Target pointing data
===

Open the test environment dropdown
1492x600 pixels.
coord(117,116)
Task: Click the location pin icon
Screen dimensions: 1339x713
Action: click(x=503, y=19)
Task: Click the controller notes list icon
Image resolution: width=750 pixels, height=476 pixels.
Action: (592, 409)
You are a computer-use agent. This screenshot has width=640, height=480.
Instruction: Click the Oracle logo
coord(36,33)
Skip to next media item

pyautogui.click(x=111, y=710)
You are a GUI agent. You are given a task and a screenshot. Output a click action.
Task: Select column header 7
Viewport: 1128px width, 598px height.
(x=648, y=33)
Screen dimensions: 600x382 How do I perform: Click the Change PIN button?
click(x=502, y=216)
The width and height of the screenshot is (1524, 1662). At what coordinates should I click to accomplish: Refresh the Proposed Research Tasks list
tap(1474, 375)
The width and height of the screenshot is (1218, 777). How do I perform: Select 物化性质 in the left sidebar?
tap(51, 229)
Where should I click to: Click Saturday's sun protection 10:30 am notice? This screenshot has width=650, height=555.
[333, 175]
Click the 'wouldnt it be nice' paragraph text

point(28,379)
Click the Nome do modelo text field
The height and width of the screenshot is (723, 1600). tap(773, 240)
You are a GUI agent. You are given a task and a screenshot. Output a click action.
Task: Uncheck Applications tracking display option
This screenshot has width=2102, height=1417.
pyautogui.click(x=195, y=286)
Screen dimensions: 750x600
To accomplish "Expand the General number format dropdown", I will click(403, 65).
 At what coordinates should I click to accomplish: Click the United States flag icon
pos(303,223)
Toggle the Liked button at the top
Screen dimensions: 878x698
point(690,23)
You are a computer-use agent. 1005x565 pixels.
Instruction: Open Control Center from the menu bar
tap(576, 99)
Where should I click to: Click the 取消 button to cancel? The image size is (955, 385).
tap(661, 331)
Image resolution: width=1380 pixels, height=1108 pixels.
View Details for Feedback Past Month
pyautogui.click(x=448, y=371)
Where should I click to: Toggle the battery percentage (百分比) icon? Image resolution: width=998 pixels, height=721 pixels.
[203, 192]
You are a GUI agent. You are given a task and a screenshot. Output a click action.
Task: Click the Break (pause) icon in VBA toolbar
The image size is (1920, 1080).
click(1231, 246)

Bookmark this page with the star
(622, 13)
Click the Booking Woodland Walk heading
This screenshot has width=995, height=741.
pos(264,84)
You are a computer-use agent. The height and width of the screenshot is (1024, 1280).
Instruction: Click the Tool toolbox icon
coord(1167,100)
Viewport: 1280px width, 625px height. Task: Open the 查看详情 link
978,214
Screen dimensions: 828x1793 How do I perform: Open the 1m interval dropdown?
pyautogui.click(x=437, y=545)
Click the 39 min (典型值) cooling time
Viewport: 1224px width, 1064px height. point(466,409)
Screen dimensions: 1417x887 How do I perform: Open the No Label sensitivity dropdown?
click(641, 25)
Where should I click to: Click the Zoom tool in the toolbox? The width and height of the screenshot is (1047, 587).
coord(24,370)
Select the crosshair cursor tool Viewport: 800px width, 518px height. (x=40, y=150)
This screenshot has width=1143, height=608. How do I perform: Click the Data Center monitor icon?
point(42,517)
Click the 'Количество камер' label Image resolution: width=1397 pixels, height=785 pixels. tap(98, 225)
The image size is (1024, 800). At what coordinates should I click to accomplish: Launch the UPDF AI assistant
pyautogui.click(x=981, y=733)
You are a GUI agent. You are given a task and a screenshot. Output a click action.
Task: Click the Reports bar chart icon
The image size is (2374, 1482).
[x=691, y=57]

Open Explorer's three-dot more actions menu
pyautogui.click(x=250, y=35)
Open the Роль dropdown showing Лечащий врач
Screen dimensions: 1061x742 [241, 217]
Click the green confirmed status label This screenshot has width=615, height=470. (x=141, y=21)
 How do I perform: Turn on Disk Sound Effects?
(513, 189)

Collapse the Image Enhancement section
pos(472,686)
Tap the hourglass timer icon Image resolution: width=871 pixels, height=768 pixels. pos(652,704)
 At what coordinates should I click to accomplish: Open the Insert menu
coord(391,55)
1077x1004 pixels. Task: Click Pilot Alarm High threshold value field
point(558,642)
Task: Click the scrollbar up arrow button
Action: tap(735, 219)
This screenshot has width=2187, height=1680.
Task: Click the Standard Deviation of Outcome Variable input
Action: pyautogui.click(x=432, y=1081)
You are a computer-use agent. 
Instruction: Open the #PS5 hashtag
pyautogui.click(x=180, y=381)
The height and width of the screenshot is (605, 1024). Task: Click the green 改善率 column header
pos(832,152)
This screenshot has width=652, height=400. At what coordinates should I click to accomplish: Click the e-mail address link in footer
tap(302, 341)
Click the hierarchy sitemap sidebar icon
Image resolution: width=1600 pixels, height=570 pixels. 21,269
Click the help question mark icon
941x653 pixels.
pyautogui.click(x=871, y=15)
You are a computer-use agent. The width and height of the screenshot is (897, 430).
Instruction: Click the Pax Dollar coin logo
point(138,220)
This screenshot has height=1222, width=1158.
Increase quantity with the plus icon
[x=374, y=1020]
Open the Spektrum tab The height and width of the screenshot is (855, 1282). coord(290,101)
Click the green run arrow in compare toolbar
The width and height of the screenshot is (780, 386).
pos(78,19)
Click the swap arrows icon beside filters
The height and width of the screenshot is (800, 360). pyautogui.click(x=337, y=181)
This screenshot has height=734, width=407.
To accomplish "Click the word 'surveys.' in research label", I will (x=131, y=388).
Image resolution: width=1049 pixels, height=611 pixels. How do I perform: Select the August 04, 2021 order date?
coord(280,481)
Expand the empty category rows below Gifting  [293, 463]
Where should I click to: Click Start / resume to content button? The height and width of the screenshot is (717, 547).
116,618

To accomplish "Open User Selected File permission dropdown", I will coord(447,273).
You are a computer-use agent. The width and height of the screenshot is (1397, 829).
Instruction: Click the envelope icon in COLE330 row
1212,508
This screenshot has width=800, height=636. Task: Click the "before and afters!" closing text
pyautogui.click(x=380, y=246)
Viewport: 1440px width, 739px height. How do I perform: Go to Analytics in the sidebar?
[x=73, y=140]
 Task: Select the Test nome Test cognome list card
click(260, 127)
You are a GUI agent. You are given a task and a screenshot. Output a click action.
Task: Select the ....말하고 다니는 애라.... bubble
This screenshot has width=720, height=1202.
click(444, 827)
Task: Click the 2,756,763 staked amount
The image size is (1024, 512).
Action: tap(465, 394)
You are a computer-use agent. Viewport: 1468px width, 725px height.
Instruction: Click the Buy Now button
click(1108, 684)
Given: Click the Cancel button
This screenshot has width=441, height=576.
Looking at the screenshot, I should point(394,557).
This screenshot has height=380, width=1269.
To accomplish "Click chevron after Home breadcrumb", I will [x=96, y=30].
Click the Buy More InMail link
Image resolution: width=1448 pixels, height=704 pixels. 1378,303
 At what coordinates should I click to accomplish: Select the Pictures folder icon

===

■ **Aim of the task**: Edit the records above so that every instance of "computer-use agent" becomes "screen navigation assistant", and leave all other text unchanged.

■ **Answer for this exercise**:
Open the test environment dropdown
1492x600 pixels.
coord(117,116)
Task: Click the location pin icon
Screen dimensions: 1339x713
Action: click(x=503, y=19)
Task: Click the controller notes list icon
Image resolution: width=750 pixels, height=476 pixels.
Action: (592, 409)
You are a screen navigation assistant. This screenshot has width=640, height=480.
Instruction: Click the Oracle logo
coord(36,33)
Skip to next media item

pyautogui.click(x=111, y=710)
You are a GUI agent. You are given a task and a screenshot. Output a click action.
Task: Select column header 7
Viewport: 1128px width, 598px height.
(x=648, y=33)
Screen dimensions: 600x382 How do I perform: Click the Change PIN button?
click(x=502, y=216)
The width and height of the screenshot is (1524, 1662). At what coordinates should I click to accomplish: Refresh the Proposed Research Tasks list
tap(1474, 375)
The width and height of the screenshot is (1218, 777). How do I perform: Select 物化性质 in the left sidebar?
tap(51, 229)
Where should I click to: Click Saturday's sun protection 10:30 am notice? This screenshot has width=650, height=555.
[333, 175]
Click the 'wouldnt it be nice' paragraph text

point(28,379)
Click the Nome do modelo text field
The height and width of the screenshot is (723, 1600). tap(773, 240)
You are a GUI agent. You are given a task and a screenshot. Output a click action.
Task: Uncheck Applications tracking display option
This screenshot has width=2102, height=1417.
pyautogui.click(x=195, y=286)
Screen dimensions: 750x600
To accomplish "Expand the General number format dropdown", I will click(403, 65).
 At what coordinates should I click to accomplish: Click the United States flag icon
pos(303,223)
Toggle the Liked button at the top
Screen dimensions: 878x698
point(690,23)
You are a screen navigation assistant. 1005x565 pixels.
Instruction: Open Control Center from the menu bar
tap(576, 99)
Where should I click to: Click the 取消 button to cancel? The image size is (955, 385).
tap(661, 331)
Image resolution: width=1380 pixels, height=1108 pixels.
View Details for Feedback Past Month
pyautogui.click(x=448, y=371)
Where should I click to: Toggle the battery percentage (百分比) icon? Image resolution: width=998 pixels, height=721 pixels.
[203, 192]
You are a GUI agent. You are given a task and a screenshot. Output a click action.
Task: Click the Break (pause) icon in VBA toolbar
The image size is (1920, 1080).
click(1231, 246)

Bookmark this page with the star
(622, 13)
Click the Booking Woodland Walk heading
This screenshot has width=995, height=741.
pos(264,84)
You are a screen navigation assistant. The height and width of the screenshot is (1024, 1280).
Instruction: Click the Tool toolbox icon
coord(1167,100)
Viewport: 1280px width, 625px height. Task: Open the 查看详情 link
978,214
Screen dimensions: 828x1793 How do I perform: Open the 1m interval dropdown?
pyautogui.click(x=437, y=545)
Click the 39 min (典型值) cooling time
Viewport: 1224px width, 1064px height. point(466,409)
Screen dimensions: 1417x887 How do I perform: Open the No Label sensitivity dropdown?
click(641, 25)
Where should I click to: Click the Zoom tool in the toolbox? The width and height of the screenshot is (1047, 587).
coord(24,370)
Select the crosshair cursor tool Viewport: 800px width, 518px height. (x=40, y=150)
This screenshot has width=1143, height=608. How do I perform: Click the Data Center monitor icon?
point(42,517)
Click the 'Количество камер' label Image resolution: width=1397 pixels, height=785 pixels. tap(98, 225)
The image size is (1024, 800). At what coordinates should I click to accomplish: Launch the UPDF AI assistant
pyautogui.click(x=981, y=733)
You are a GUI agent. You are given a task and a screenshot. Output a click action.
Task: Click the Reports bar chart icon
The image size is (2374, 1482).
[x=691, y=57]

Open Explorer's three-dot more actions menu
pyautogui.click(x=250, y=35)
Open the Роль dropdown showing Лечащий врач
Screen dimensions: 1061x742 [241, 217]
Click the green confirmed status label This screenshot has width=615, height=470. (x=141, y=21)
 How do I perform: Turn on Disk Sound Effects?
(513, 189)

Collapse the Image Enhancement section
pos(472,686)
Tap the hourglass timer icon Image resolution: width=871 pixels, height=768 pixels. pos(652,704)
 At what coordinates should I click to accomplish: Open the Insert menu
coord(391,55)
1077x1004 pixels. Task: Click Pilot Alarm High threshold value field
point(558,642)
Task: Click the scrollbar up arrow button
Action: tap(735, 219)
This screenshot has width=2187, height=1680.
Task: Click the Standard Deviation of Outcome Variable input
Action: pyautogui.click(x=432, y=1081)
You are a screen navigation assistant. 
Instruction: Open the #PS5 hashtag
pyautogui.click(x=180, y=381)
The height and width of the screenshot is (605, 1024). Task: Click the green 改善率 column header
pos(832,152)
This screenshot has width=652, height=400. At what coordinates should I click to accomplish: Click the e-mail address link in footer
tap(302, 341)
Click the hierarchy sitemap sidebar icon
Image resolution: width=1600 pixels, height=570 pixels. 21,269
Click the help question mark icon
941x653 pixels.
pyautogui.click(x=871, y=15)
You are a screen navigation assistant. The width and height of the screenshot is (897, 430).
Instruction: Click the Pax Dollar coin logo
point(138,220)
This screenshot has height=1222, width=1158.
Increase quantity with the plus icon
[x=374, y=1020]
Open the Spektrum tab The height and width of the screenshot is (855, 1282). coord(290,101)
Click the green run arrow in compare toolbar
The width and height of the screenshot is (780, 386).
pos(78,19)
Click the swap arrows icon beside filters
The height and width of the screenshot is (800, 360). pyautogui.click(x=337, y=181)
This screenshot has height=734, width=407.
To accomplish "Click the word 'surveys.' in research label", I will (x=131, y=388).
Image resolution: width=1049 pixels, height=611 pixels. How do I perform: Select the August 04, 2021 order date?
coord(280,481)
Expand the empty category rows below Gifting  [293, 463]
Where should I click to: Click Start / resume to content button? The height and width of the screenshot is (717, 547).
116,618

To accomplish "Open User Selected File permission dropdown", I will coord(447,273).
You are a screen navigation assistant. The width and height of the screenshot is (1397, 829).
Instruction: Click the envelope icon in COLE330 row
1212,508
This screenshot has width=800, height=636. Task: Click the "before and afters!" closing text
pyautogui.click(x=380, y=246)
Viewport: 1440px width, 739px height. How do I perform: Go to Analytics in the sidebar?
[x=73, y=140]
 Task: Select the Test nome Test cognome list card
click(260, 127)
You are a GUI agent. You are given a task and a screenshot. Output a click action.
Task: Select the ....말하고 다니는 애라.... bubble
This screenshot has width=720, height=1202.
click(444, 827)
Task: Click the 2,756,763 staked amount
The image size is (1024, 512).
Action: tap(465, 394)
You are a screen navigation assistant. Viewport: 1468px width, 725px height.
Instruction: Click the Buy Now button
click(1108, 684)
Given: Click the Cancel button
This screenshot has width=441, height=576.
Looking at the screenshot, I should point(394,557).
This screenshot has height=380, width=1269.
To accomplish "Click chevron after Home breadcrumb", I will [x=96, y=30].
Click the Buy More InMail link
Image resolution: width=1448 pixels, height=704 pixels. 1378,303
 At what coordinates should I click to accomplish: Select the Pictures folder icon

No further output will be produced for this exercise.